Overview
The United States and European countries are experimenting with a new generation of policy approaches for combating environmental degradation. Industrial Transformation evaluates the effectiveness of twelve innovative voluntary, collaborative, and information-based programs, focusing particularly on the effectiveness of these programs in bringing about industrial transformation — changes in production and consumption structures that will help move their societies toward environmental sustainability.
The twelve programs analyzed have the potential to create incentives for industry leadership, stimulate beyond-compliance behavior, address environmental degradation not currently regulated, and encourage innovative solutions by involving a wide range of stakeholders. The programs — six in the United States and six in Europe — include Energy Star product labeling in the United States, R&D collaboration in U.S. Department of Energy programs, the U.S. Toxic Release Inventories, the EU's Eco-Audit Regulation in the UK, the Dutch Target Group Policy, and the German End-of-Life Vehicles Program. The comparative analysis of the twelve programs proves that these new approaches are not a panacea for industrial transformation. Taken together, the cases provide a range of experience from which to draw lessons for future policy design.

» **What is required**: Please state how many of the twelve programs examined in the Industrial Transformation overview are in Europe. The items that follow come from a separate source.

» **Listed records**:
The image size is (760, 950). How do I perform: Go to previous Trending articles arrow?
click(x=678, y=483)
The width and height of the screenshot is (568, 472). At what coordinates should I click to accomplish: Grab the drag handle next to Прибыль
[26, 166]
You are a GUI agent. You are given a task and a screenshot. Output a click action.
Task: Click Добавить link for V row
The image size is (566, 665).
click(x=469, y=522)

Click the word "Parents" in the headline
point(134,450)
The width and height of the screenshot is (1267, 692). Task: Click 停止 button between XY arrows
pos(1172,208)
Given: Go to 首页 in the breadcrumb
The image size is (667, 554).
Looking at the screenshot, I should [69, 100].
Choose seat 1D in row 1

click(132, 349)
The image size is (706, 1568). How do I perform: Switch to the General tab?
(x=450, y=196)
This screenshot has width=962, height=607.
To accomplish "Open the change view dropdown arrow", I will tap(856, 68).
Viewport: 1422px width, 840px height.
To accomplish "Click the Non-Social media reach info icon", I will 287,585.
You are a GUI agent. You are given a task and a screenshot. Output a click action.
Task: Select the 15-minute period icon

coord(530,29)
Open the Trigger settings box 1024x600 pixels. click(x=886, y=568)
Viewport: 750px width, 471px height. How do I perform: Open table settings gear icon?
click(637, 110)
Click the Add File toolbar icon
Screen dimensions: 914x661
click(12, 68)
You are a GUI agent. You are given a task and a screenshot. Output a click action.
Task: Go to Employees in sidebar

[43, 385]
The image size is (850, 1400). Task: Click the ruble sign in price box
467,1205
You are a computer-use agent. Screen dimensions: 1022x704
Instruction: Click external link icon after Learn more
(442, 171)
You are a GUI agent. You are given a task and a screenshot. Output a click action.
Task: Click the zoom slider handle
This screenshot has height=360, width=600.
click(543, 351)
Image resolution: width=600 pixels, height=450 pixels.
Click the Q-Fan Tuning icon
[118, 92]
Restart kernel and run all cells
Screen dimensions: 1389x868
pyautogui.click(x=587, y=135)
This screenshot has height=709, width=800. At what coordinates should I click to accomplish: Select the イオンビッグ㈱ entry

» **Written solution**: Six of the twelve programs are in Europe.